Frank Dunlop obituary
Briefly

Frank Dunlop obituary
"Apocket dynamo of a man who seemed to bounce as he walked along, Frank Dunlop will be remembered for many outstanding and remarkable achievements, but most notably as the founding director of the Young Vic in 1969 and as a controversial director of the Edinburgh international festival from 1983 to 1991. He was a key member of Laurence Olivier's National Theatre at the Old Vic, which he joined in 1967 as an associate director with a determination to initiate a young people's programme;"
"In Edinburgh he expanded upon the drama programme initiated by his predecessor, Sir John Drummond. Dunlop, who has died aged 98, took Peter Daubeny's World Theatre Seasons of the mid-1960s in London as his model, and brought to the festival directors as brilliantly diverse as Yukio Ninagawa, Ingmar Bergman and Andrzej Wajda, as well as the Berliner Ensemble in its last great phase and the Renaissance Theatre Company of the young Kenneth Branagh."

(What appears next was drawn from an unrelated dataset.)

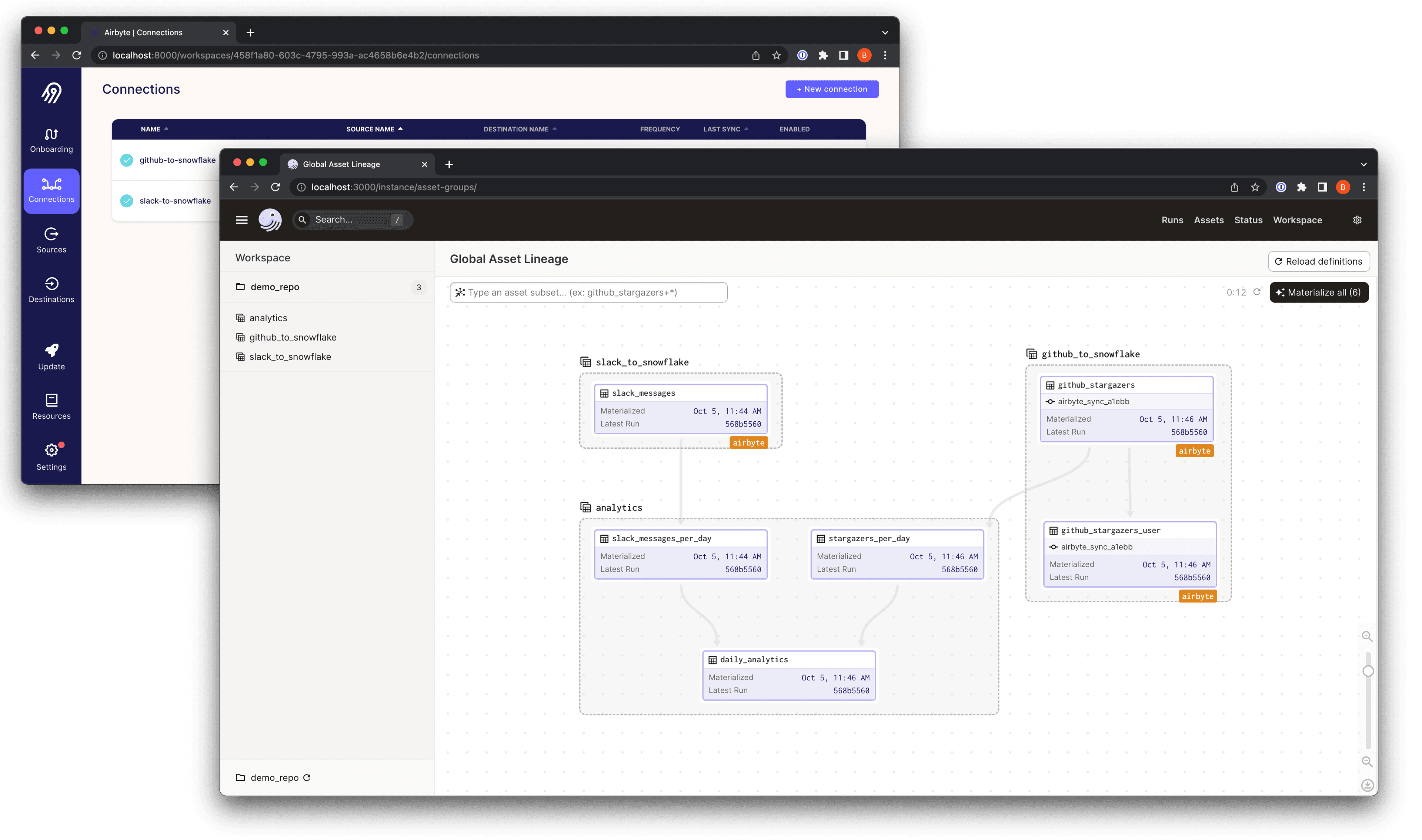
Task: Click the slack-to-snowflake status check circle
Action: click(x=126, y=200)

Frank Dunlop founded the Young Vic in 1969 after joining Laurence Olivier's National Theatre at the Old Vic in 1967 as an associate director determined to initiate a young people's programme. He helped establish a new theatre company at the Brooklyn Academy of Music in New York in 1976. As director of the Edinburgh International Festival from 1983 to 1991 he expanded the drama programme and invited a vividly diverse range of international directors and companies. His work with young performers produced a professional staging of Joseph and the Amazing Technicolor Dreamcoat in 1972 that transferred to London and the West End.